I credit a couple of friends - Scott and Anne - with really helping get me used to the bike.  They contacted me one day and wanted to go for an eighteen mile ride.  I'd never been anywhere near that distance on the tri bike to this point, but I also didn't want to turn down the opportunity for a group ride.  

I met up with them and we road on public roads, which was also fairly new to me.  I'm used to riding at the downtown airport, which is technically still on public roads, but the vehicular traffic is minimal and is typically comprised of either airport security staff or other cyclists, both of which have a good respect for cyclists and give you plenty of room.  There are also no real intersections there to deal with as the road is one 3.7 mile loop - all you have to do is turn in our out of the parking lot, and that's really the only intersection you have to deal with.

The ride with Scott and Anne was on regular roads that had stop-lighted and stop-signed intersections and normal traffic.  This is not something I would have tried to ride by myself, but since I was with them I had to swallow my nervousness and just get it done.  While riding, they offered me many pointers and tips, and by the time we were done I felt 100% more comfortable on the bike.  The wobbliness with the aero position was gone, and I felt like I could handle regular public roads in the future. 

I've fallen in love with the Kuota K-Factor.  I've added my aero bottle to the aero bars, and have upgraded my pedals to the Speedplay Zero pedals.  I have new tires on the bike (the new tires aren't in the pictures), but that's the only upgrade I've done so far.  The different geometry - which was alien at first - is now second nature.

If you're a triathlete that is on the fence about upgrading to a tri bike, I can't recommend it highly enough if it's something you can afford to do.  This bike is much easier and much more enjoyable to ride than my road bike is.




Monday, January 16, 2017

Half-Ironman Training

Last week, training for Ironman Wisconsin 70.3 officially kicked off.  With this race, I'm trying something new and have gone with a training plan from Training Peaks.  A week in, I've been very pleased with the plan and with the Training Peaks platform in general.  It imports all my workout data from Garmin Connect, and the premium edition shows me more graphs than Garmin does, which I like.
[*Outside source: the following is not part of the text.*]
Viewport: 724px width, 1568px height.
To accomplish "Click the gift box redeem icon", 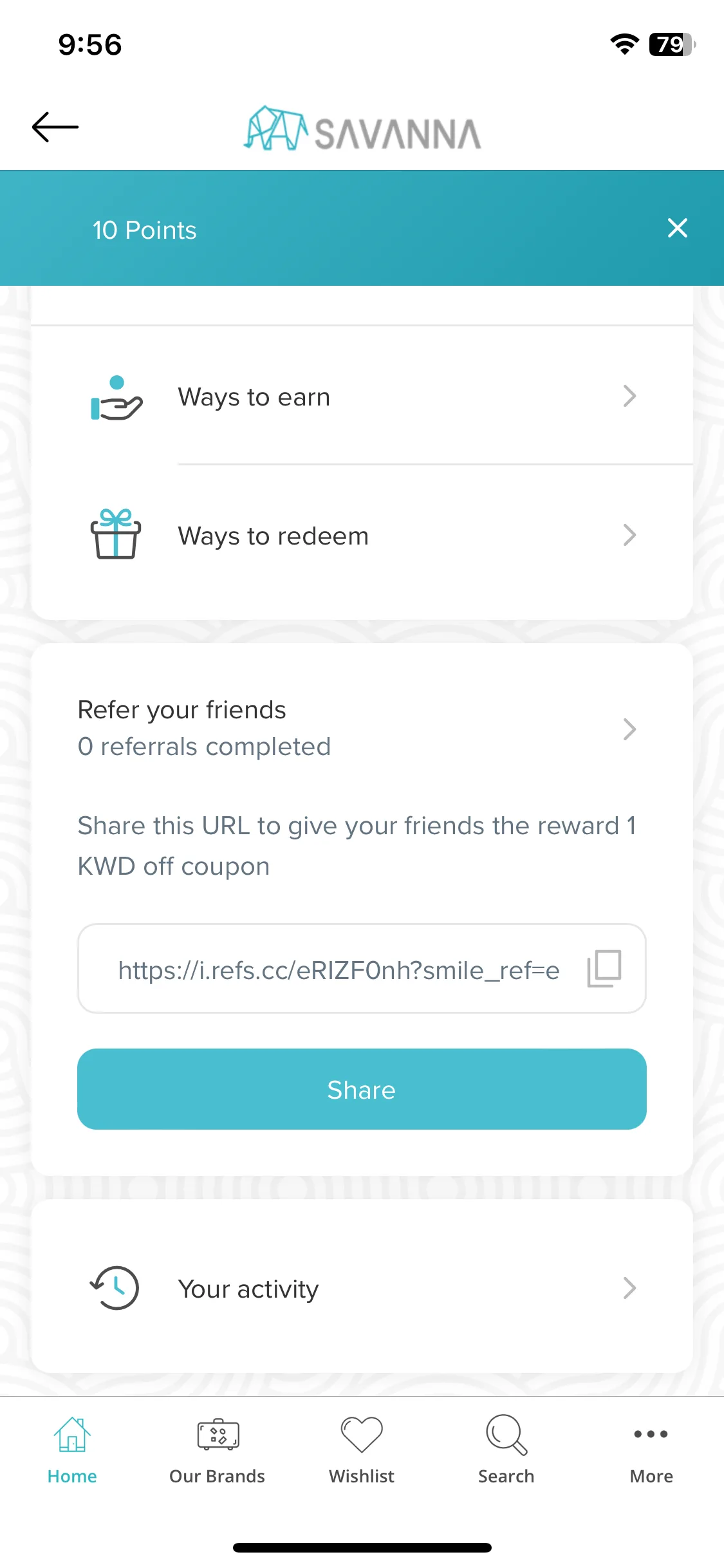I will point(116,535).
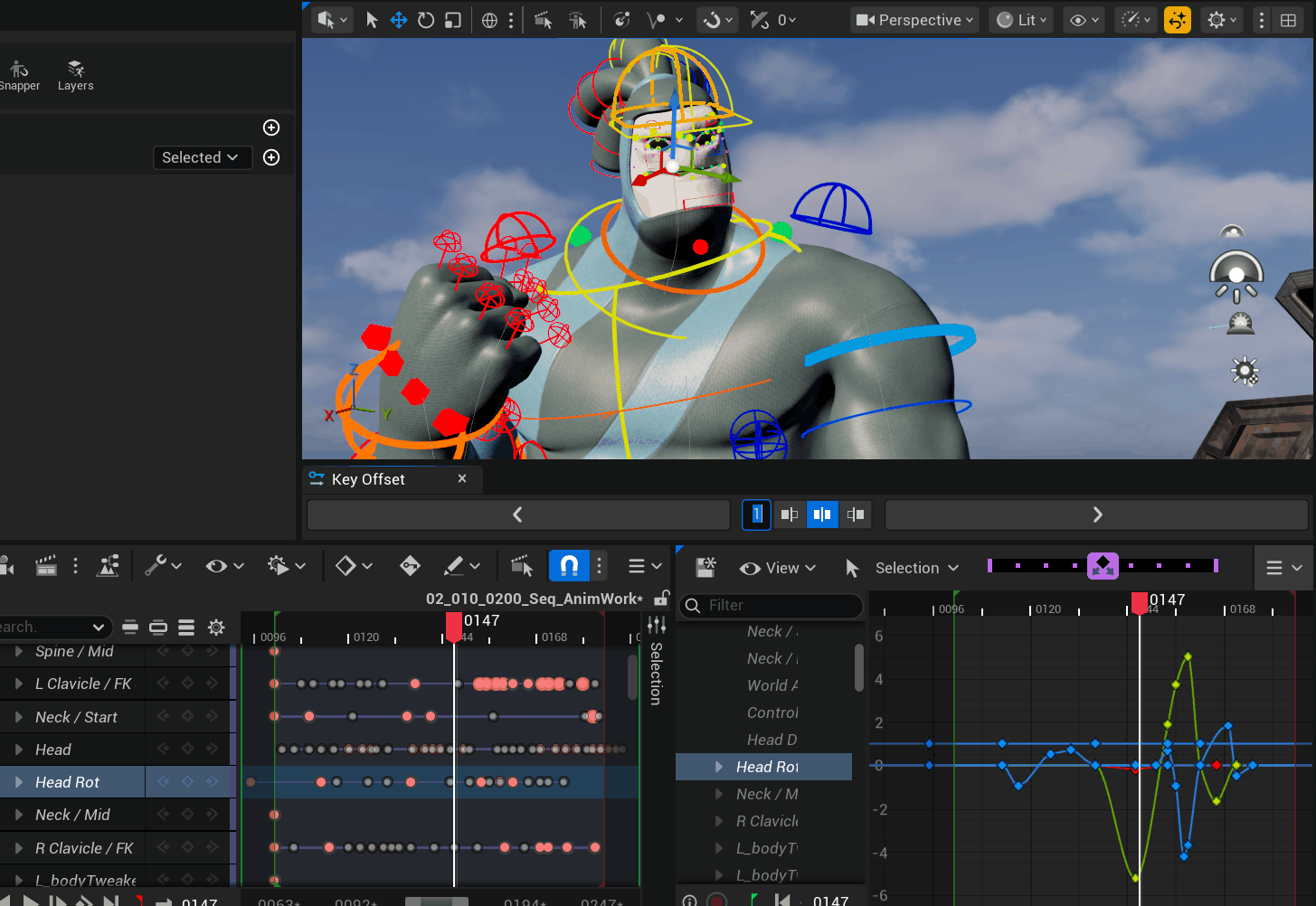The image size is (1316, 906).
Task: Select the Key Offset tab
Action: 368,479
I've also started group training with Endurance House Kansas City, a multi-sport store that is set to open in the Northland at the end of January.  I'm friends with the two owners, and did group open water swims with them last summer.  Right now we've been running on Tuesdays, but once the store opens the plan is to incorporate track workouts and spin nights at the store as well.

Another cool option from Endurance House is the fact that they have official teams.  Joining with them (for a cost) gets you some pretty sweet bonuses, including a tri kit, store discount and priority scheduling for bike services.  It is something I'll be taking advantage of to get in shape for this race.

Overall I'm really looking forward to the race.  This is a first-year race; WTC bought out the old Wisconsin Milkman Triathlon.  From what I understand, it will be the same, or a very similar, course.  WTC is known to put on well supported events, so there's that to look forward to.

The swim is the only portion that I'm worried about, and solely because it is projected to be wet-suit legal.  I need to get some practice swimming in a wet-suit, because if not experience has taught me the swim will not go well, regardless of my level of fitness.  Hopefully I'll be able to get a few open water wet-suit swims in before the race.

It feels good to have something big to train for again.  My level of fitness is such that I can out and do a sprint triathlon on any given weekend.  I'm not saying I would do particularly well in that event, or that it wouldn't end up as a sufferfest once I got to the run, but I could finish it.  That is not the case with the half-ironman, so having this race on my calendar really crystallizes my training for me, and that has made all the difference in the world.